Most of the early studies used symptom scales that assessed psychiatric symptoms rather than prevalence of classified disorders. An exception was a study by Saghir, Robins, Welbran, and Gentry (1970a, 1970b), which assessed criteria-defined prevalences of mental disorders among gay men and lesbians as compared with heterosexual men and women. The authors found “surprisingly few differences in manifest psychopathology” between homosexuals and heterosexuals (Saghir et al., 1970a, p. 1084). In the social atmosphere of the time, research findings were interpreted by gay-affirmative researchers conservatively, so as to not erroneously suggest that lesbians and gay men had high prevalences of disorder. Thus, although Saghir and colleagues (1970a) were careful not to claim that gay men had higher prevalences of mental disorders than heterosexual men, they noted that they did find “that whenever differences existed they showed the homosexual men having more difficulties than the heterosexual controls,” including, “a slightly greater overall prevalence of psychiatric disorder” (p. 1084). Among studies that assessed symptomatology, several showed slight elevation of psychiatric symptoms among LGB people, although these levels were typically within a normal range (see Gonsiorek, 1991; Marmor, 1980). Thus, most reviewers have concluded that research evidence has conclusively shown that homosexuals did not have abnormally elevated psychiatric symptomatology compared with heterosexuals (see Marmor, 1980). This conclusion has been widely accepted and has been often restated in most current psychological and psychiatric literature (Cabaj & Stein, 1996; Gonsiorek, 1991).

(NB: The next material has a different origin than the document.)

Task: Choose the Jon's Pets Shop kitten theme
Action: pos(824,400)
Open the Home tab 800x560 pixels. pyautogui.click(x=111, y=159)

More recently, there has been a shift in the popular and scientific discourse on the mental health of lesbians and gay men. Gay-affirmative advocates have begun to advance a minority stress hypothesis, claiming that discriminatory social conditions lead to poor health outcomes (Dean et al., 2000; Krieger & Sidney, 1997; Mays & Cochran, 2001; Meyer, 2001; Rosario et al., 1996). In 1999, the journal Archives of General Psychiatry published two articles (Fergusson, Horwood, & Beautrais, 1999; Herrell et al., 1999) that showed that as compared with heterosexual people, LGB people had higher prevalences of mental disorders and suicide. The articles were accompanied by three editorials (Bailey, 1999; Friedman, 1999; Remafedi, 1999). One editorial heralded the studies as containing “the best published data on the association between homosexuality and psychopathology,” and concluded that “homosexual people are at a substantially higher risk for some forms of emotional problems, including suicidality, major depression, and anxiety disorder” (Bailey, 1999, p. 883). All three editorials suggested that homophobia and adverse social conditions are a primary risk for mental health problems of LGB people. This shift in discourse is also reflected in the gay-affirmative popular media. For example, in an article titled “The Hidden Plague” published in Out, a gay and lesbian lifestyle magazine, Andrew Solomon (2001) claimed that compared with heterosexuals “gay people experience depression in hugely disproportionate numbers” (p. 38) and suggested that the most probable cause is societal homophobia and the prejudice and discrimination associated with it.